Exercise instructions = Rewrite all the items below as one numbered list, skipping any blank lines and leaving out the pictures.

Data listing =
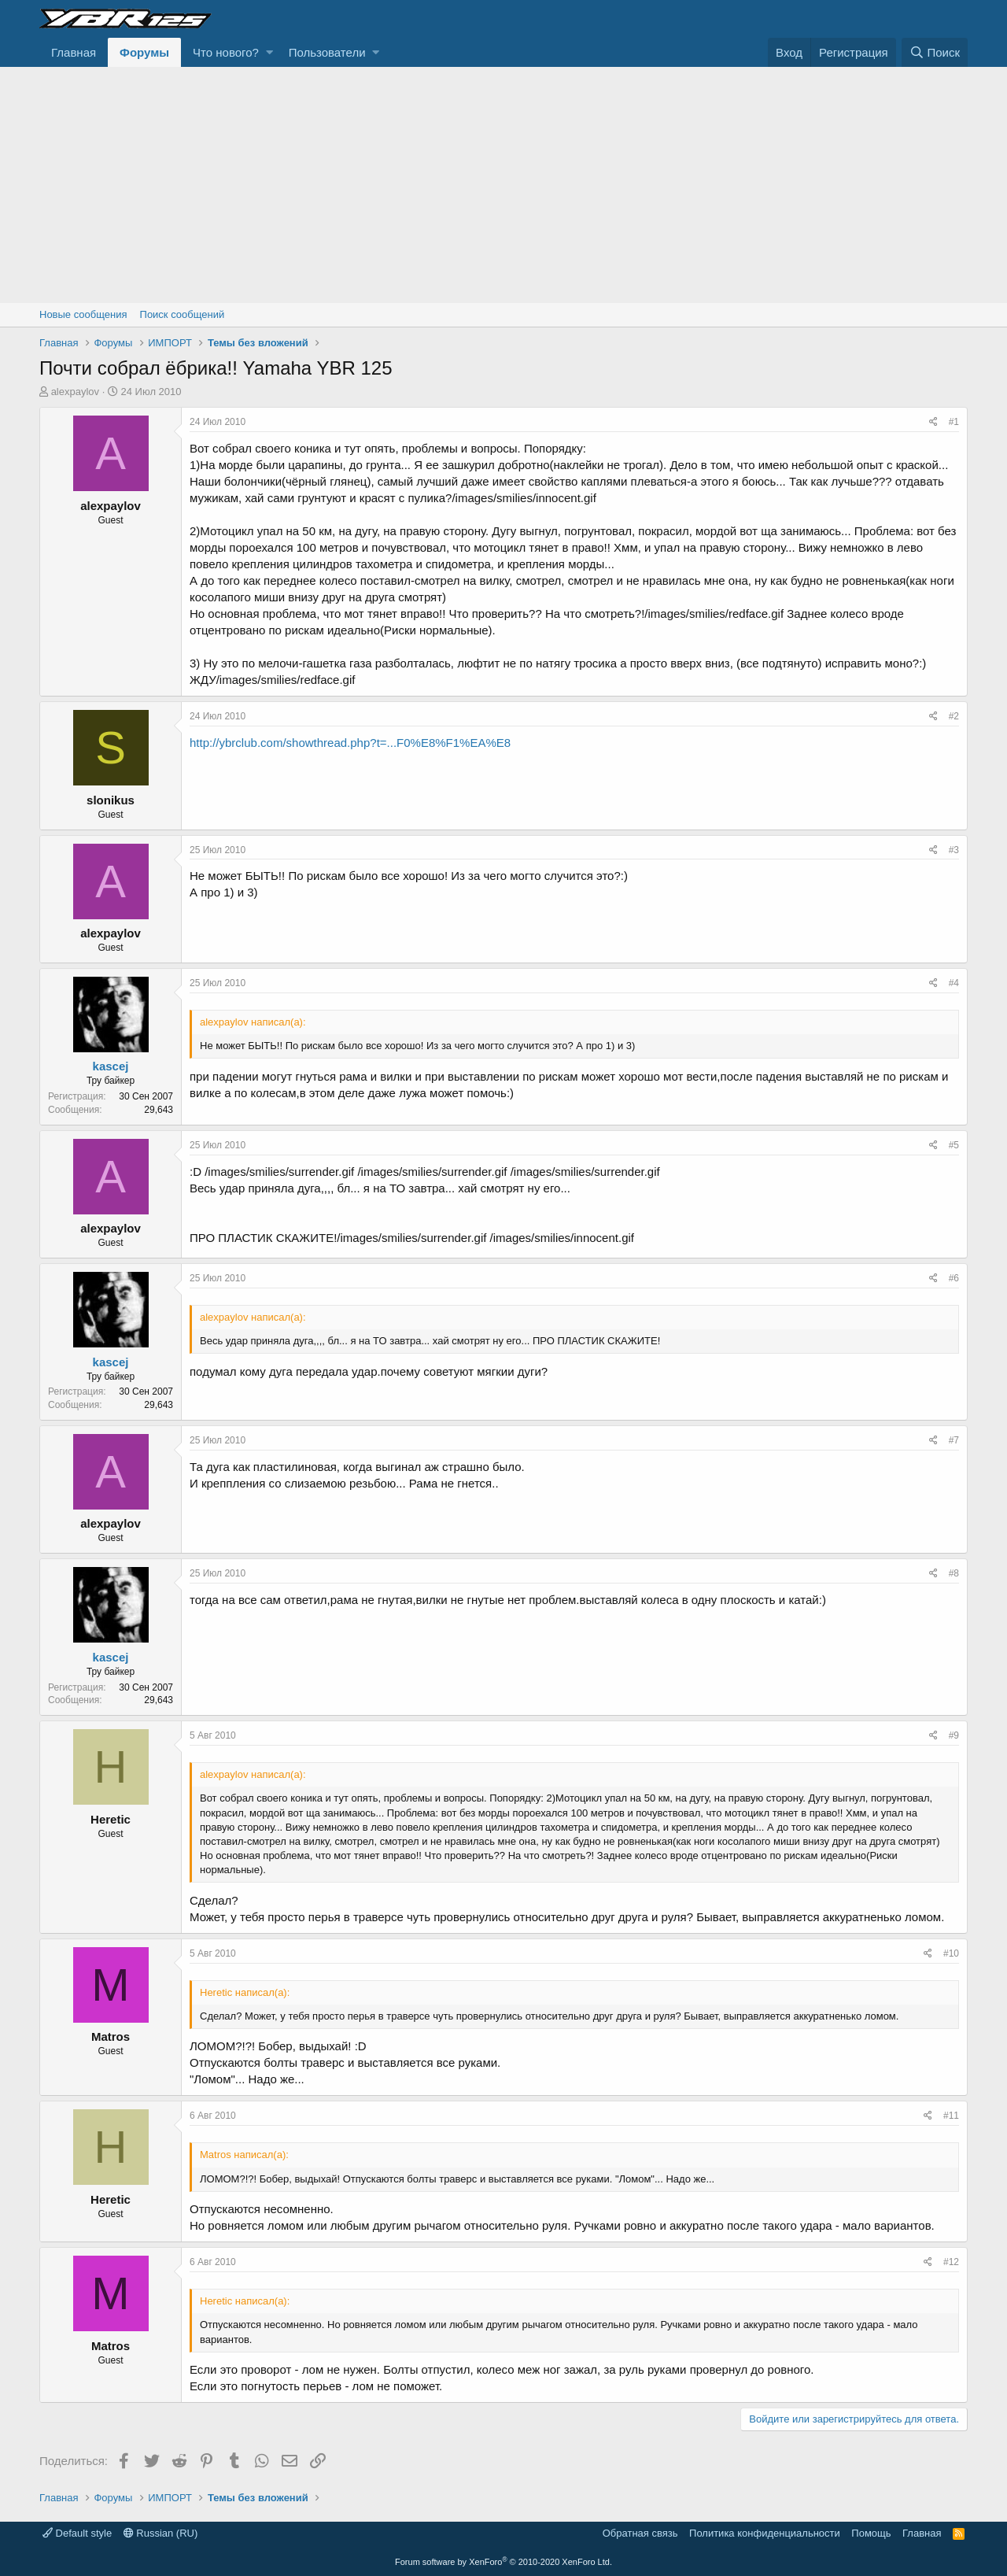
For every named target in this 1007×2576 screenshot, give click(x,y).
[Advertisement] (503, 185)
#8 (954, 1573)
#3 (954, 850)
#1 (954, 421)
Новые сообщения (83, 314)
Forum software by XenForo (503, 2562)
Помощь (871, 2533)
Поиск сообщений (182, 314)
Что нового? (226, 52)
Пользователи (327, 52)
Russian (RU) (161, 2533)
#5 (954, 1145)
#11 (951, 2115)
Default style (77, 2533)
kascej (111, 1066)
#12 (951, 2261)
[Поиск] (935, 52)
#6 (954, 1278)
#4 (954, 983)
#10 (951, 1953)
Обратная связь (640, 2533)
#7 (954, 1440)
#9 (954, 1735)
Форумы (144, 52)
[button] (269, 52)
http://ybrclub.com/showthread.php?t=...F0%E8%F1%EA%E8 (350, 742)
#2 (954, 716)
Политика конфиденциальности (764, 2533)
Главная (73, 52)
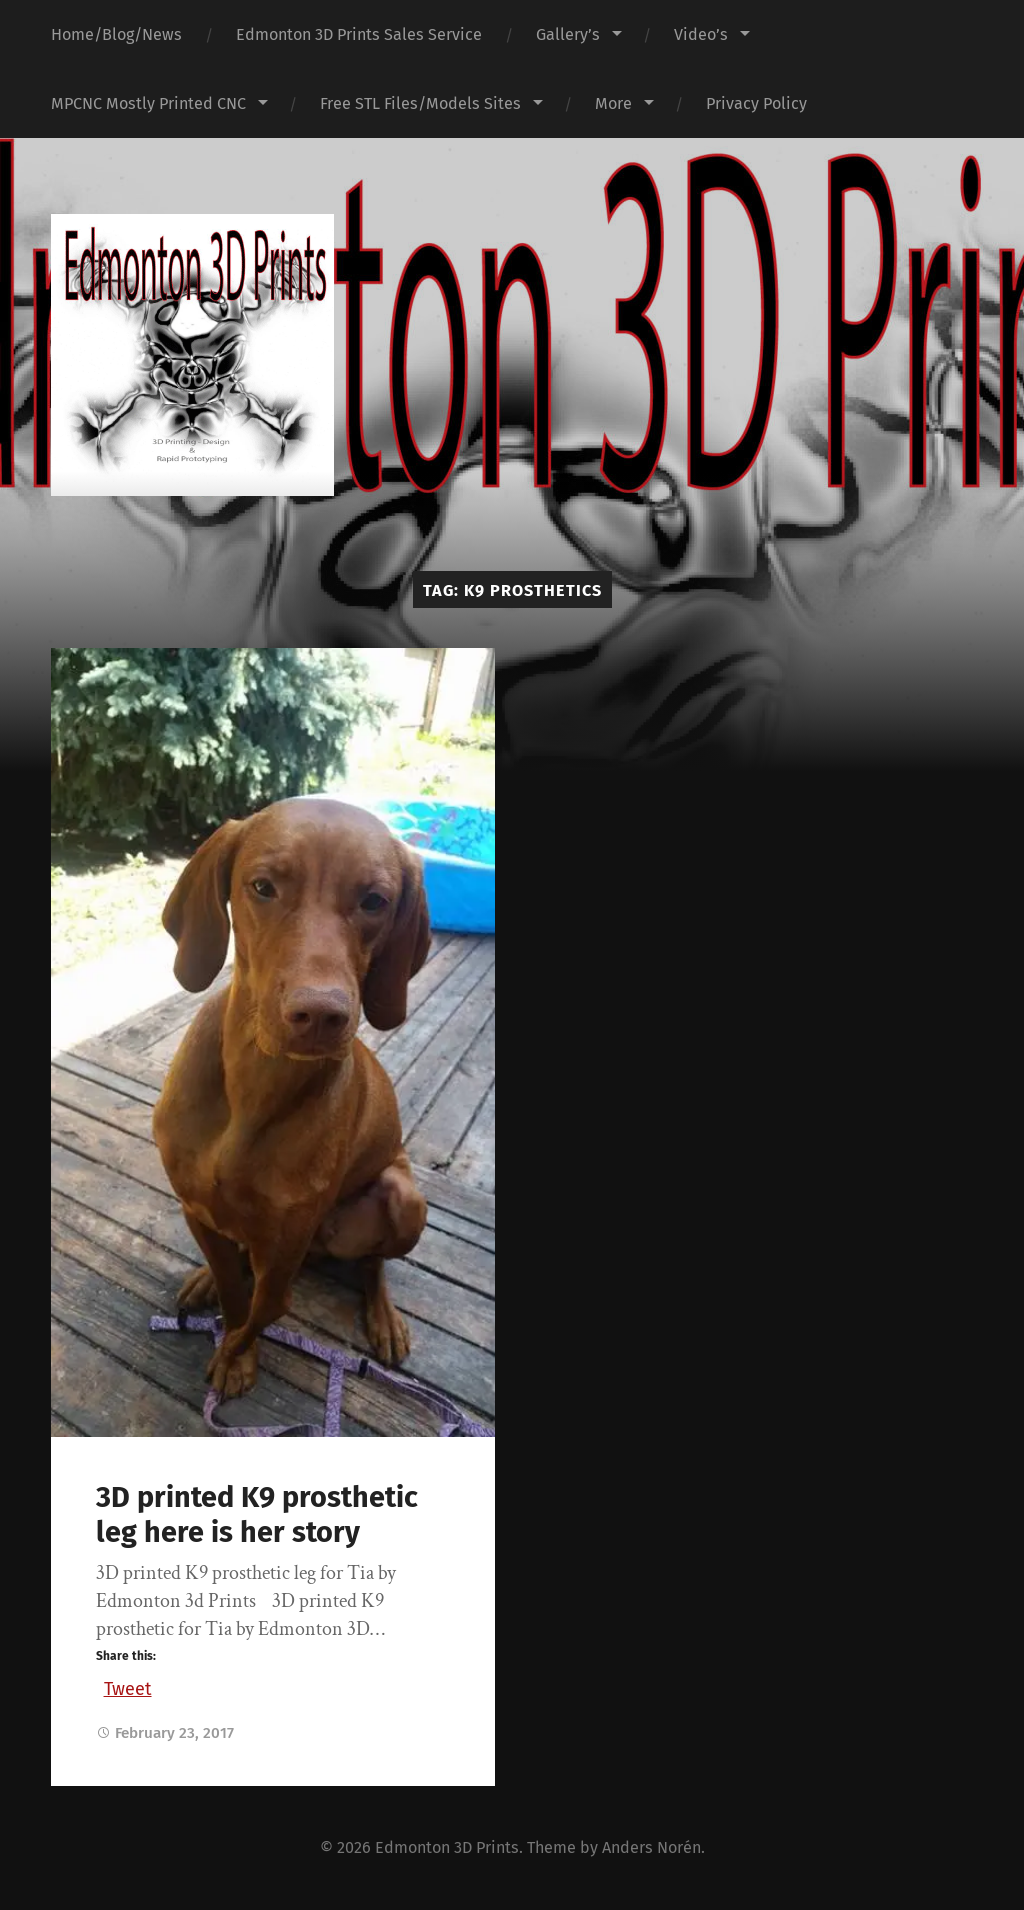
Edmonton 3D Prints (447, 1847)
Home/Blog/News (116, 34)
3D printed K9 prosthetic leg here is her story (257, 1515)
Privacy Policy (756, 103)
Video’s (701, 34)
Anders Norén (651, 1847)
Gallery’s (568, 34)
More (613, 103)
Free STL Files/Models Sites (420, 103)
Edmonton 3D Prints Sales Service (359, 34)
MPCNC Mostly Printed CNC (148, 103)
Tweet (128, 1686)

Complete output =
1. For every named target in this 1007×2576 screenshot, give click(x,y).
2. [Advertisement] (503, 185)
3. #8 (954, 1573)
4. #3 (954, 850)
5. #1 (954, 421)
6. Новые сообщения (83, 314)
7. Forum software by XenForo (503, 2562)
8. Помощь (871, 2533)
9. Поиск сообщений (182, 314)
10. Что нового? (226, 52)
11. Пользователи (327, 52)
12. Russian (RU) (161, 2533)
13. #5 (954, 1145)
14. #11 (951, 2115)
15. Default style (77, 2533)
16. kascej (111, 1066)
17. #12 (951, 2261)
18. [Поиск] (935, 52)
19. #6 (954, 1278)
20. #4 (954, 983)
21. #10 (951, 1953)
22. Обратная связь (640, 2533)
23. #7 (954, 1440)
24. #9 (954, 1735)
25. Форумы (144, 52)
26. [button] (269, 52)
27. http://ybrclub.com/showthread.php?t=...F0%E8%F1%EA%E8 (350, 742)
28. #2 (954, 716)
29. Политика конфиденциальности (764, 2533)
30. Главная (73, 52)
31. Edmonton 3D Prints (447, 1847)
32. Home/Blog/News (116, 34)
33. 3D printed K9 prosthetic leg here is her story (257, 1515)
34. Privacy Policy (756, 103)
35. Video’s (701, 34)
36. Anders Norén (651, 1847)
37. Gallery’s (568, 34)
38. More (613, 103)
39. Free STL Files/Models Sites (420, 103)
40. Edmonton 3D Prints Sales Service (359, 34)
41. MPCNC Mostly Printed CNC (148, 103)
42. Tweet (128, 1686)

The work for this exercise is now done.